Die größte Gefahr droht Taiwan jedoch von außen, oder - wie beide chinesische Regierungen sich ausdrücken würden - von der anderen Seite der Taiwan-Straße. Und dies nicht nur auf politischem Gebiet. Zwar stellt die beständige politische und die drohende militärische Konfrontation mit der VR China einen nicht zu unterschätzenden Unsicherheitsfaktor dar, die ständig wachsende wirtschaftliche Abhängigkeit Taiwans vom chinesischen Festland könnte sich jedoch als das größere Problem erweisen.

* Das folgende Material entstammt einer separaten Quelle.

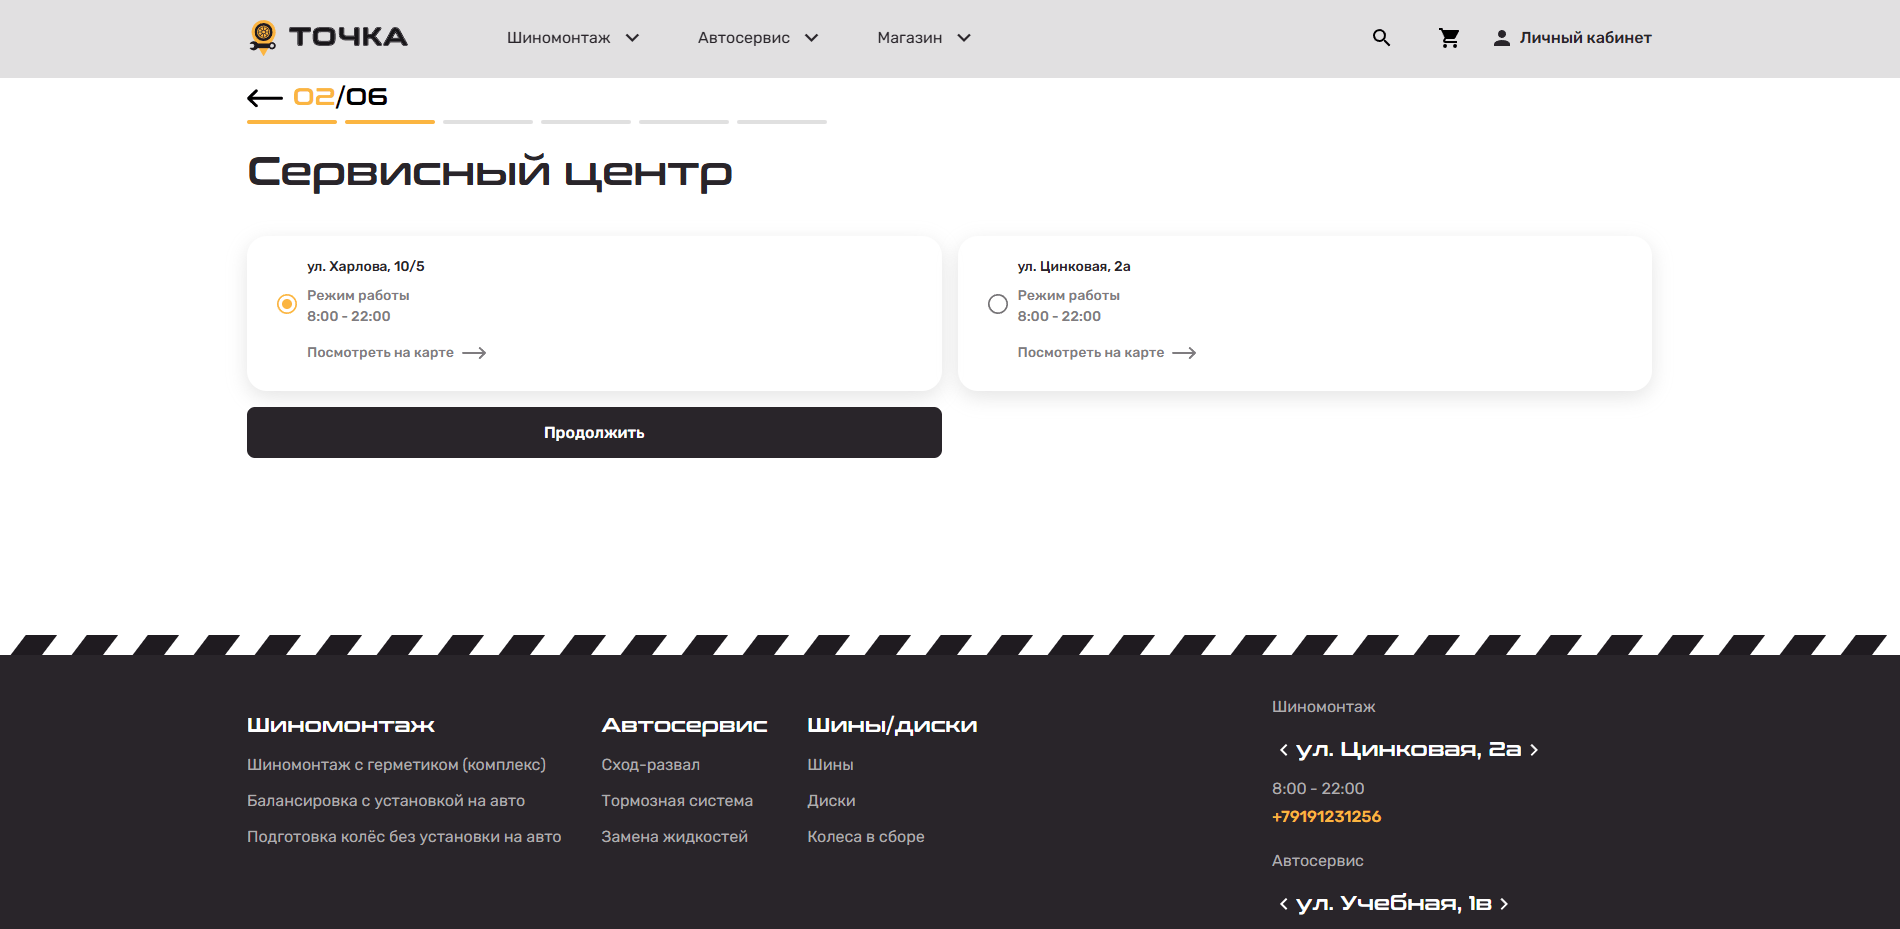Screen dimensions: 1900x929
Task: Click the back arrow beside 02/06
Action: point(265,98)
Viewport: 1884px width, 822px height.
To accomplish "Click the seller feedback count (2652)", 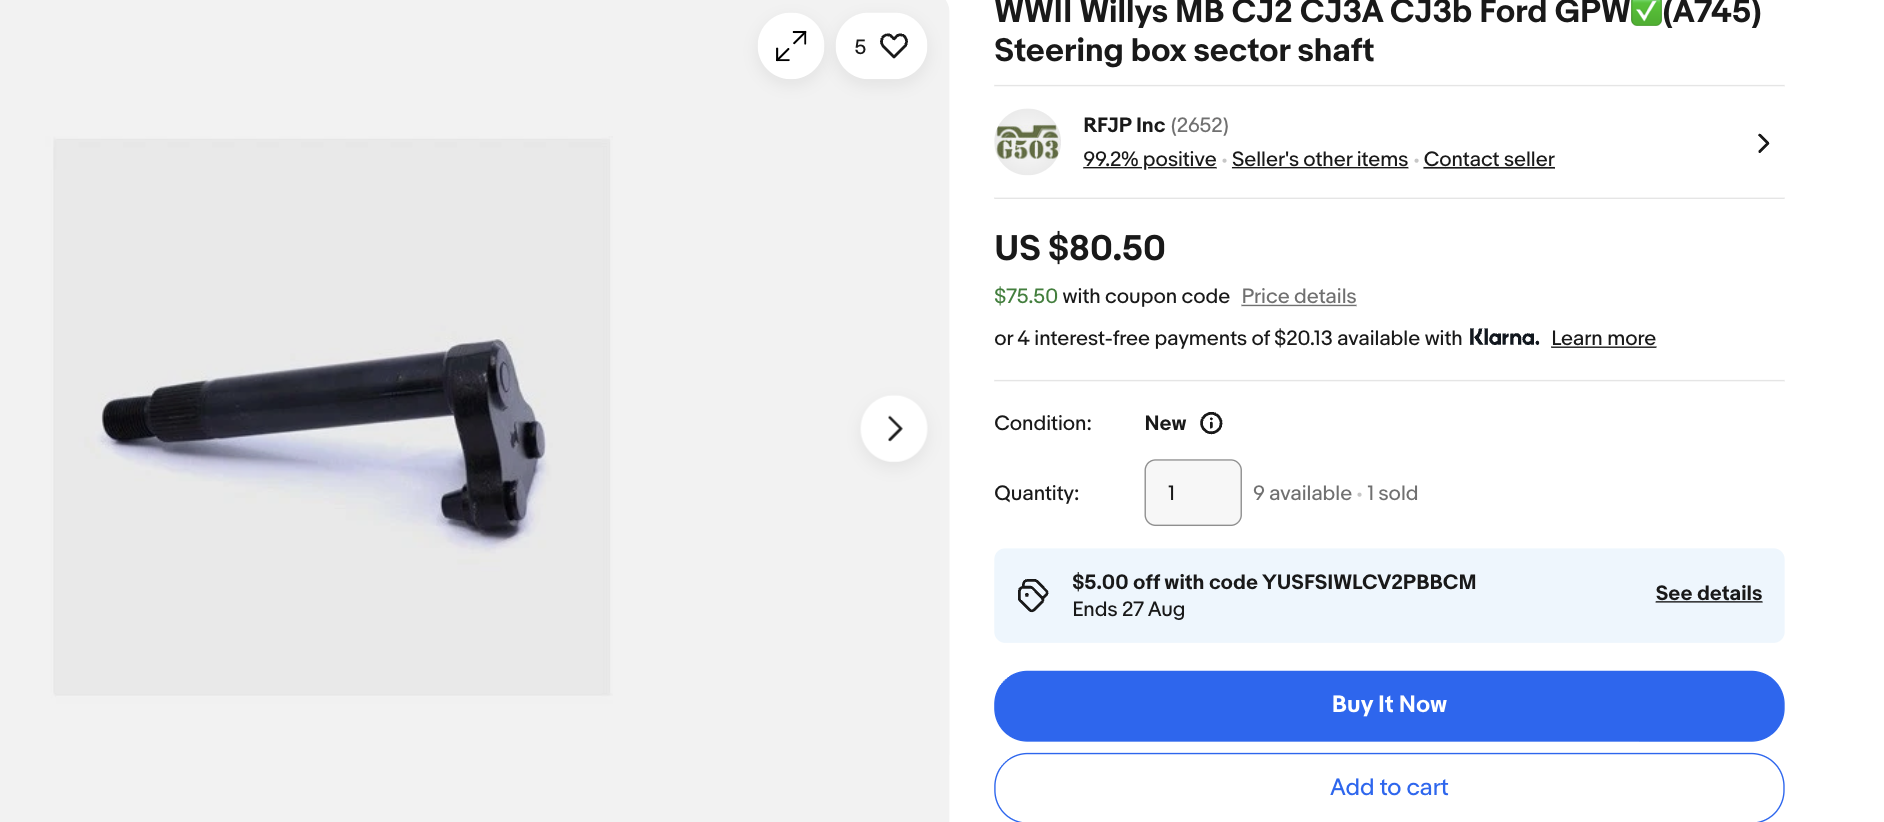I will click(1199, 125).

Auf wirtschaftlicher Ebene hat die Verflechtung Taiwans mit dem Festland schon heute ein Niveau erreicht, das eine Umkehr unmöglich erscheinen lässt. Vor allem die arbeitsintensiven Sektoren wichtiger Schlüsselindustrien wie der Computer- und der Elektronik-Branche wurden in den letzten fünf Jahren auf das Festland ausgelagert. Zudem stellt die VR China mit einem Anteil von 25 Prozent den wichtigsten Exportmarkt Taiwans dar. Auf der Insel mehren sich bereits Stimmen, die von einer wirtschaftlichen und damit politischen Abhängigkeit Taiwans vom Festland warnen.

Auf politischer Ebene könnte diese Abhängigkeit Taiwan erpressbar machen. Auf wirtschaftlicher Ebene besteht die Möglichkeit, dass die Asien-Krise Taiwan über den Umweg China am Ende doch in voller Stärke erreicht.